Alimera, pSivida amend licensing agreement

Alimera Sciences may now seek approval of Iluvien for the secondary indication of posterior uveitis in the European Union, Middle East and Africa, according to a press release from the company.

Alimera and pSivida amended a previous agreement, under which “Alimera held the worldwide license from pSivida to sell Iluvien for the treatment of all ocular diseases other than uveitis,” the release said.

Iluvien (fluocinolone acetonide intravitreal implant 0.19 mg) is currently approved in the U.S. and 17 EU countries for the treatment of diabetic macular edema, and pSivida will “retain commercialization rights for posterior segment uveitis in all other countries, including the United States,” according to a press release from pSivida.

The restructured global licensing agreement will give Alimera the rights to Durasert under the Iluvien name in the EMEA region in exchange for tiered sales-based royalty payments, according to the pSivida release.

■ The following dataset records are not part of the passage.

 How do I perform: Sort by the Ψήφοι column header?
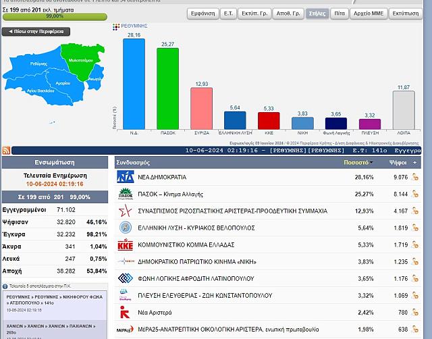pos(398,163)

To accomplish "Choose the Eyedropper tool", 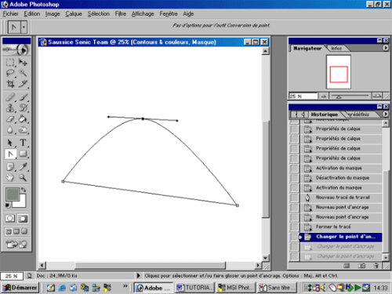I will [23, 166].
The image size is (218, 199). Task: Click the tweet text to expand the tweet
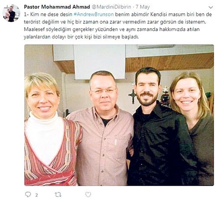(x=118, y=26)
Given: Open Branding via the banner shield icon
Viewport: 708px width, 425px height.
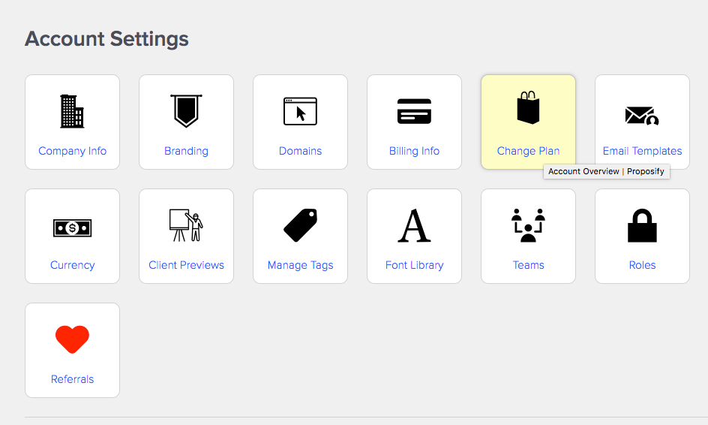Looking at the screenshot, I should 186,111.
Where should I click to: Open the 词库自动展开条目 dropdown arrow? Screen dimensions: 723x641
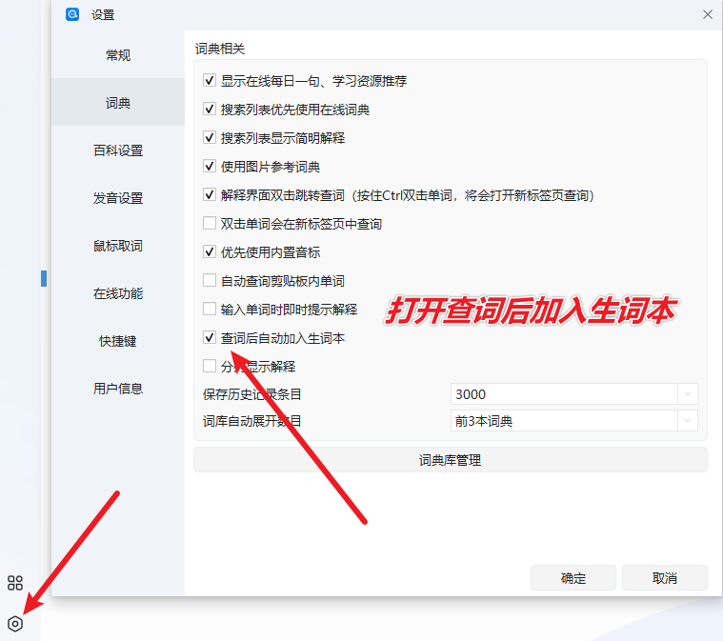click(687, 421)
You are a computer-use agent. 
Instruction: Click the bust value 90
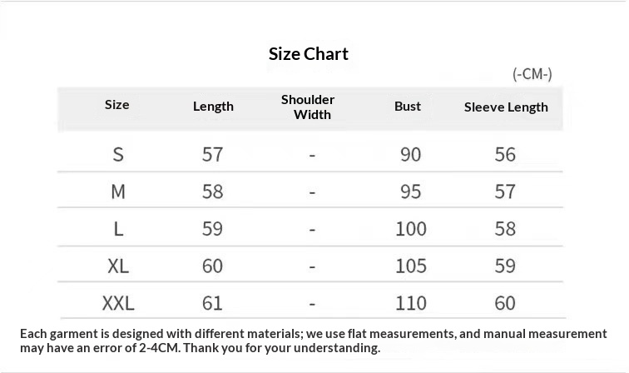click(410, 154)
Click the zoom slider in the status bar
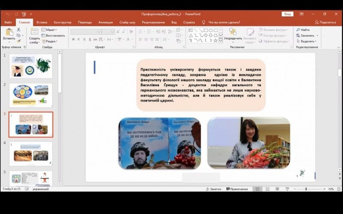The width and height of the screenshot is (343, 214). click(306, 189)
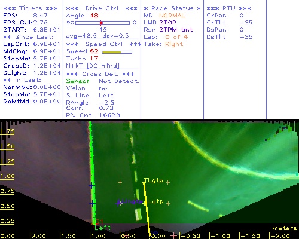Click the Timers panel header
Viewport: 299px width, 239px height.
click(x=30, y=8)
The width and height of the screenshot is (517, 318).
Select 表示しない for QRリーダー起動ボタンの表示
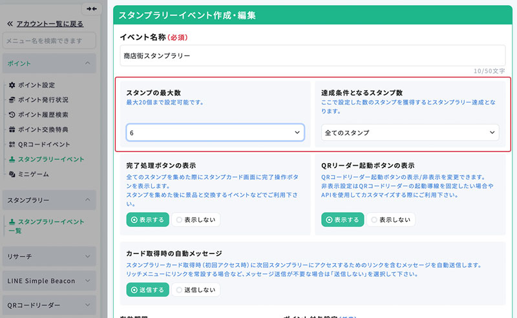(x=390, y=219)
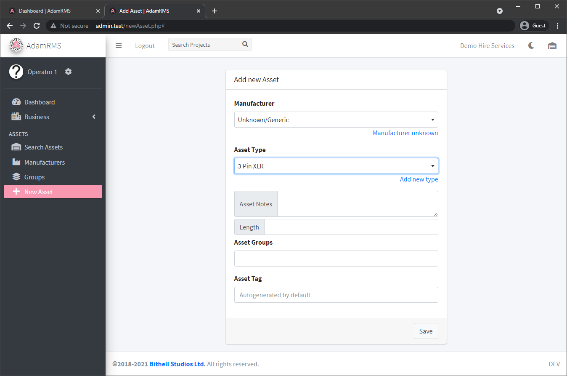Viewport: 567px width, 376px height.
Task: Click inside the Asset Tag field
Action: pyautogui.click(x=336, y=295)
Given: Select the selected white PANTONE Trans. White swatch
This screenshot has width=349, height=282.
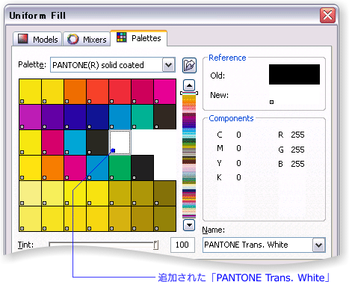Looking at the screenshot, I should pyautogui.click(x=120, y=142).
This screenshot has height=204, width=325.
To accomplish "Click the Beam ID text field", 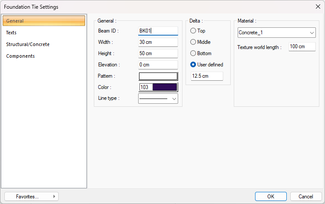I will click(x=158, y=31).
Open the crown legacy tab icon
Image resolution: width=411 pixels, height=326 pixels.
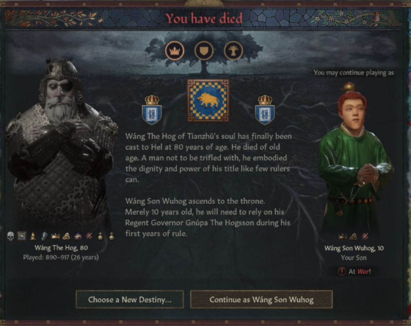point(175,51)
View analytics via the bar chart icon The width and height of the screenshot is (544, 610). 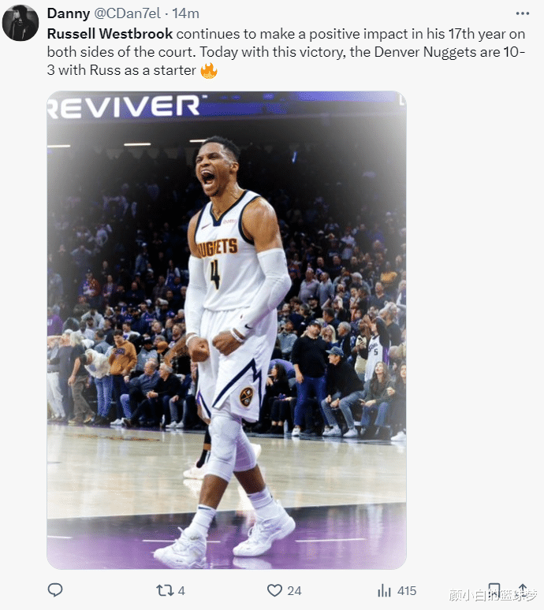point(384,590)
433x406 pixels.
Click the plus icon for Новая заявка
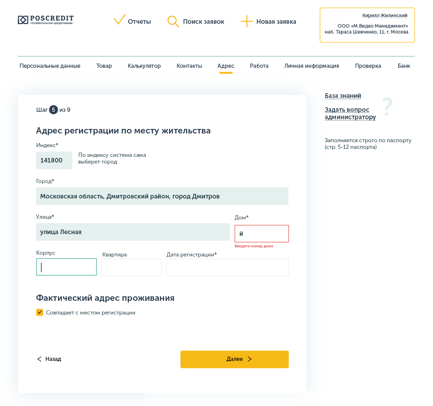(x=247, y=21)
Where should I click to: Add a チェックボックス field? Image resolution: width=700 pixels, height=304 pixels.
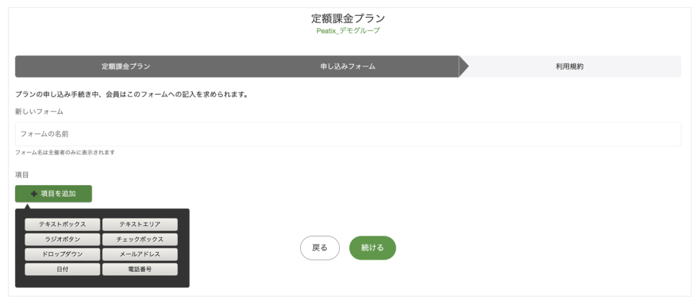[139, 239]
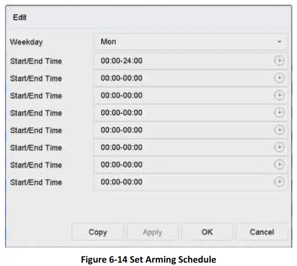This screenshot has width=297, height=266.
Task: Click the clock icon on the fifth Start/End Time row
Action: coord(279,130)
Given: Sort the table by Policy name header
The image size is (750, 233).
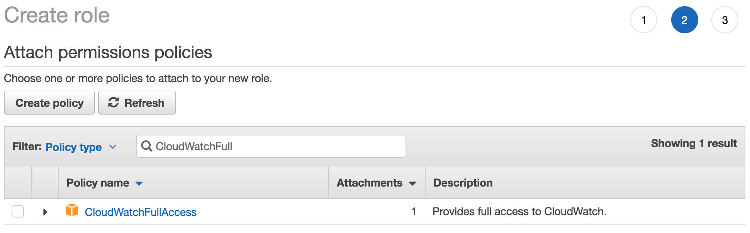Looking at the screenshot, I should (x=98, y=183).
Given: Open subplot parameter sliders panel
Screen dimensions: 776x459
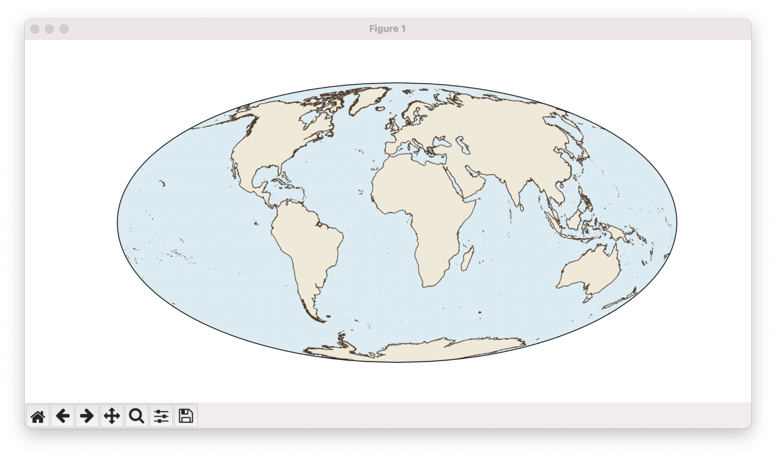Looking at the screenshot, I should pos(161,416).
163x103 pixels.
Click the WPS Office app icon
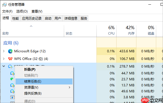coord(10,59)
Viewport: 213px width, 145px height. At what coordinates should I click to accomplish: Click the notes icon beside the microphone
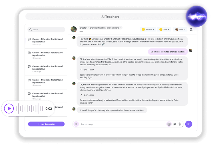coord(174,124)
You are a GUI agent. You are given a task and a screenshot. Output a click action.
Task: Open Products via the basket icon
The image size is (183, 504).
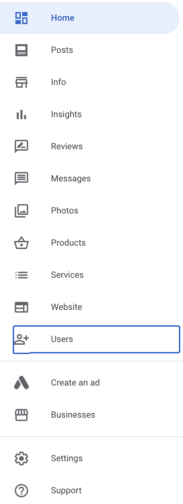(21, 243)
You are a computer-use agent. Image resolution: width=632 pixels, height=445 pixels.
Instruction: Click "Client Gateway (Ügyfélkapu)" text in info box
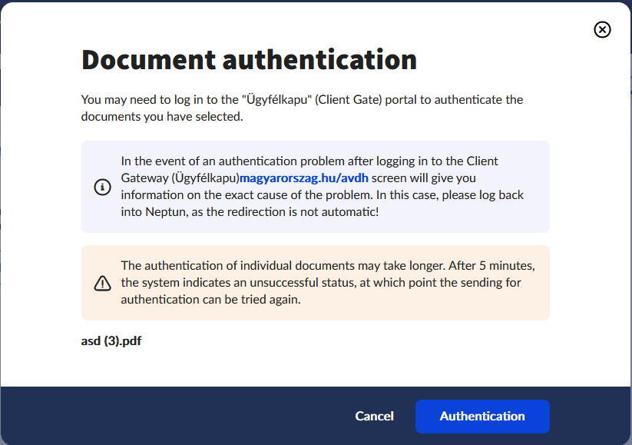tap(180, 178)
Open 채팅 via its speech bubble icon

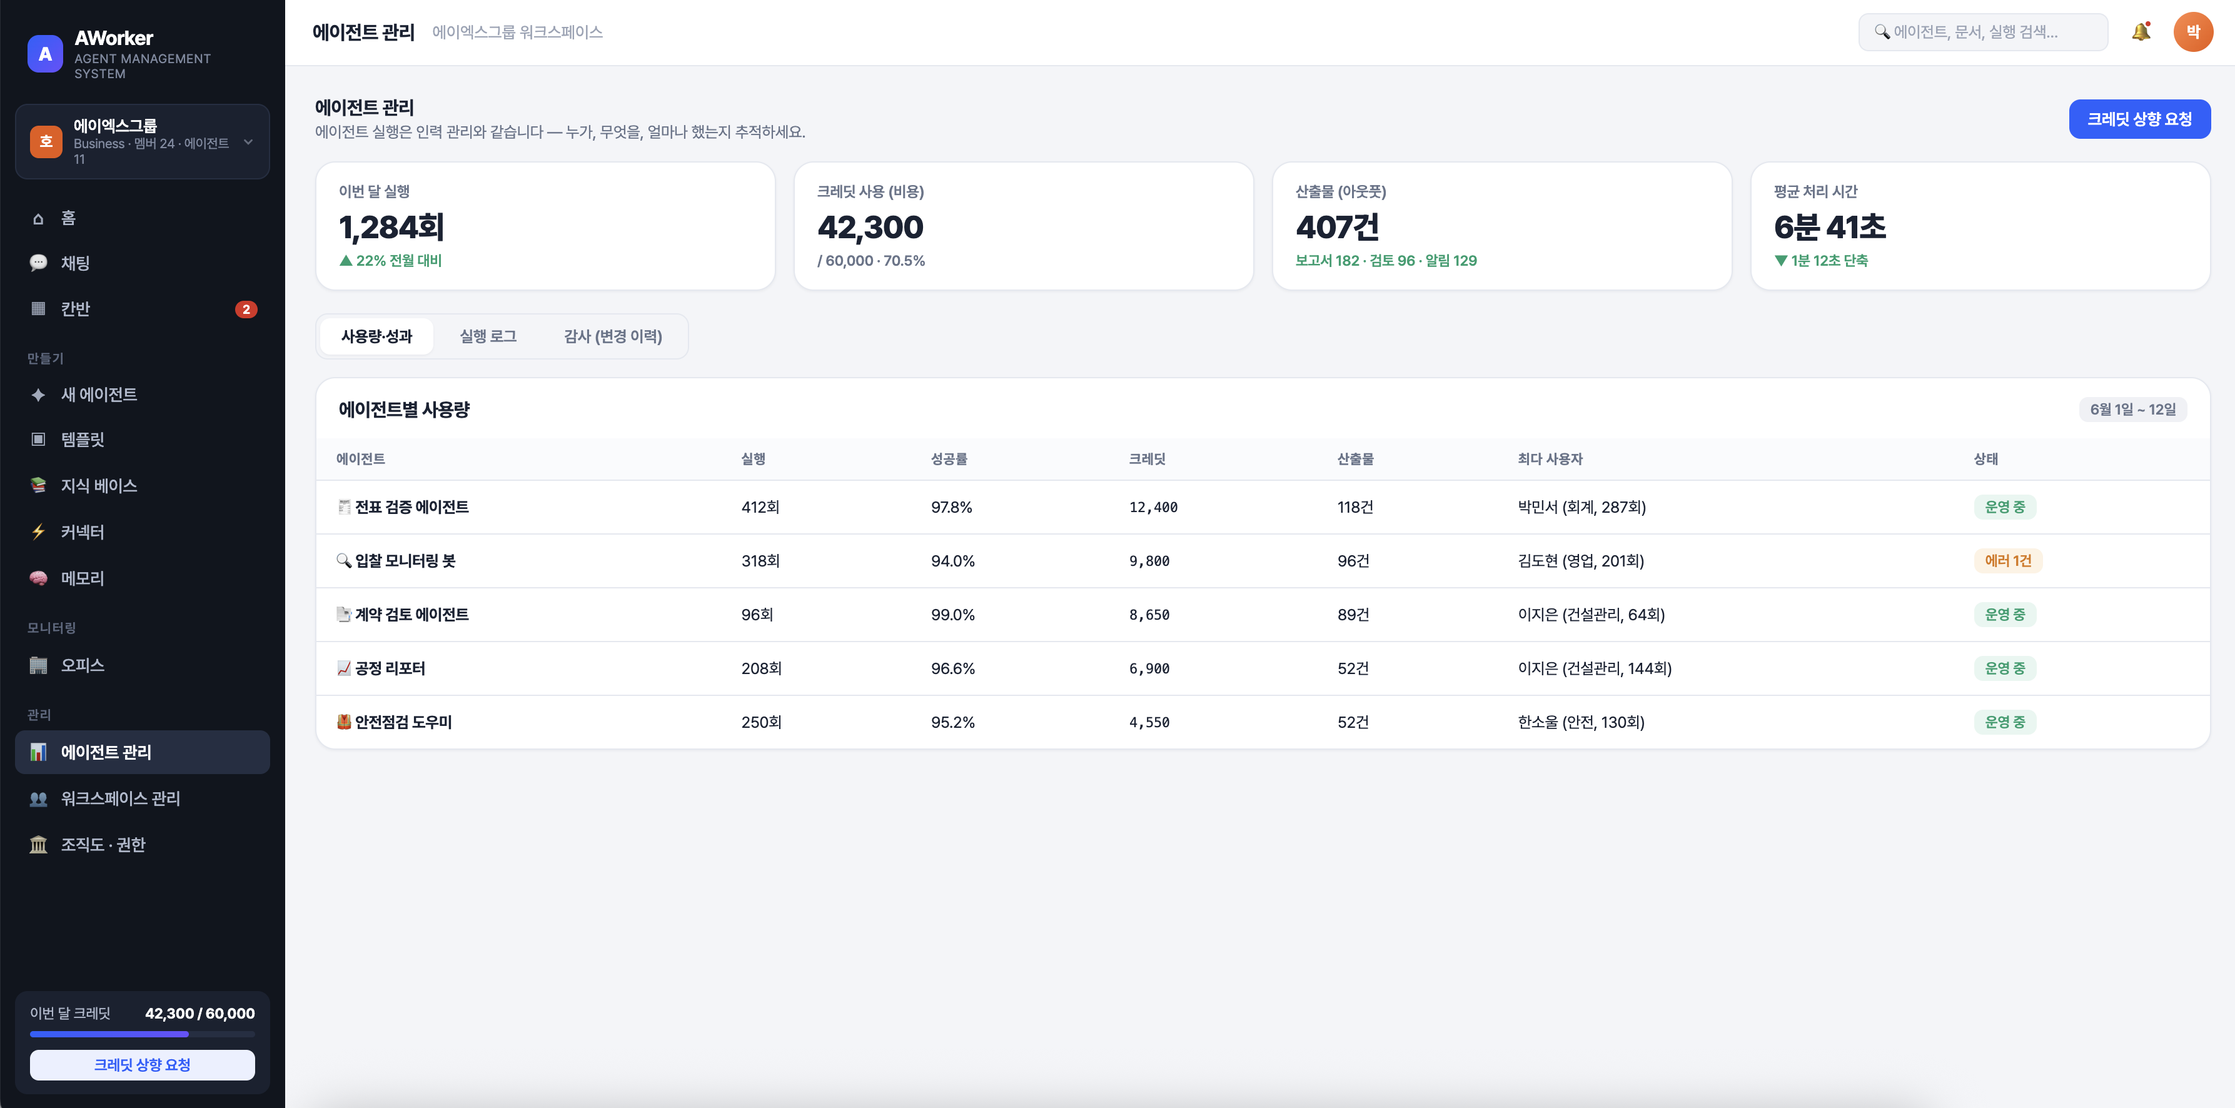pos(38,263)
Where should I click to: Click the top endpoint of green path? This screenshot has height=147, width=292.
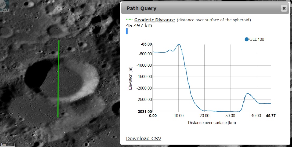[x=59, y=40]
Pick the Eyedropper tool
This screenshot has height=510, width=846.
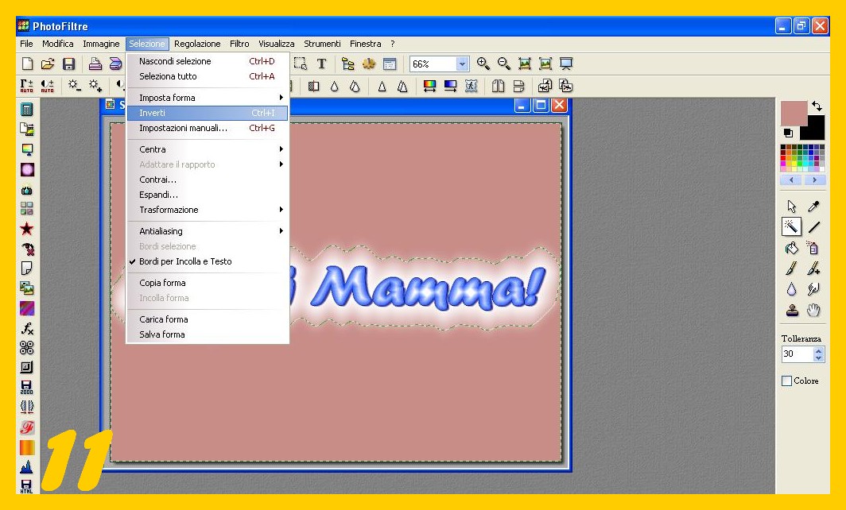coord(813,207)

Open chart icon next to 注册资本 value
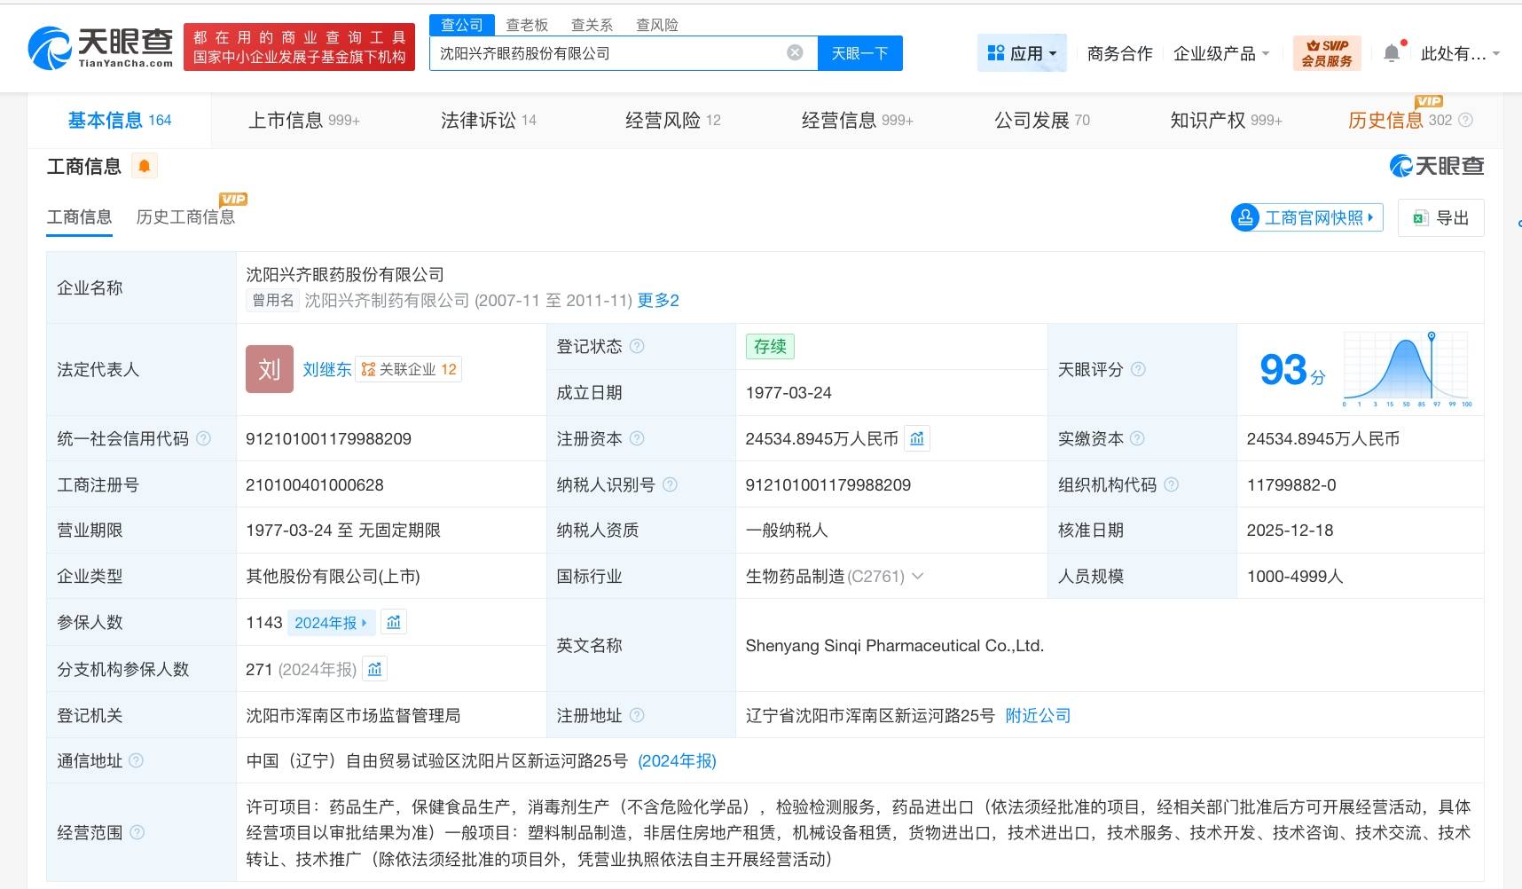[x=917, y=438]
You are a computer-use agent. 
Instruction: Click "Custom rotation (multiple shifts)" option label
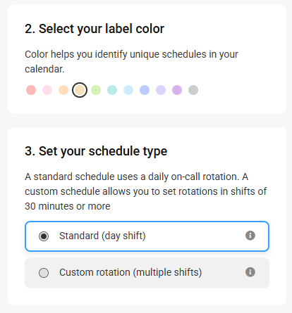point(130,272)
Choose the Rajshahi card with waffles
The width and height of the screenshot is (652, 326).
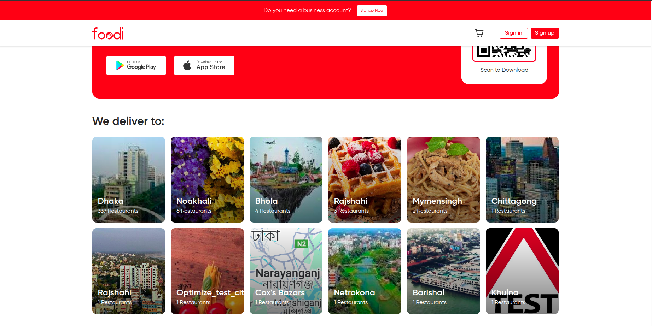[x=365, y=179]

Under the new agreement, pSivida will withdraw a centralized EU application for the drug’s indication for posterior uveitis and Alimera will file an application for the indication in the countries where it is currently approved for DME.

“pSivida has met its primary endpoint at 6 months in two phase 3 clinical trials for posterior uveitis, which we anticipate will support the approval of Iluvien for the treatment of posterior uveitis in these regions,” Dan Myers, CEO of Alimera, said in the Alimera release.

According to Nancy Lurker, pSivida president and CEO, the company continues to be “on track” to file a new drug application with the FDA by the end of this year.